前時代的な慣習が根強く残り、限りなく黒に近いグレーの会社だと思うけれど、このご時世に、出来立てのあったかい昼定食をワンコインで提供してくれる社員食堂を運営している点だけはいいところだと思う。
と言いつつ、私はほぼ毎日手作り弁当持参で、昼休みは食堂に間借りさせて頂いてる身。
『ちりも積もれば』、五百円だからって毎日となると、薄給にはバカにできない出費なのです。幸い、料理は好きな方。

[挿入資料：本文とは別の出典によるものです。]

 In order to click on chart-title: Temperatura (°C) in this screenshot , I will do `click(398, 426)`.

「くるみ、今度の合コンくるよね? いい人いるかもよ」
麻衣がスマホをいじりながら聞いてくる。私はいまいち気が乗らない。食べ終えたお弁当箱の蓋を閉める。
「うーん、今とくに彼氏とかいらないんだけどな」
「この前の飲み会で知り合ったB太郎くんさ、くるみのこと気に入ってるみたいだよ」
「あー、なんかよくライン来るわ」
「B太郎くん、いいじゃん。公務員だしー、性格も悪くなさそうだし」
愛が顔をキラキラさせて話に乗ってきたところに、
「お、なになに、くるみちゃん、彼氏募集中ー?」
ほかほかご飯を載せたトレーを手に、通りかかった同じ課の先輩が、聞きかじって絡んでくる。
「紹介しようかー? 俺とかぁ俺とか俺とか」
「すみませーん、現在募集は行なってなくて」
てへぺろ。
「なんだよ、それー」
正直言うと嫌いじゃない、先輩みたいなチャラっとした軽いタイプ。
大抵の局面は、ノリのよさでなんとかしちゃうというか、なんか華があるっていうか、グループの棲み分けで言うなら、中心的人物というか一番目立つポジション。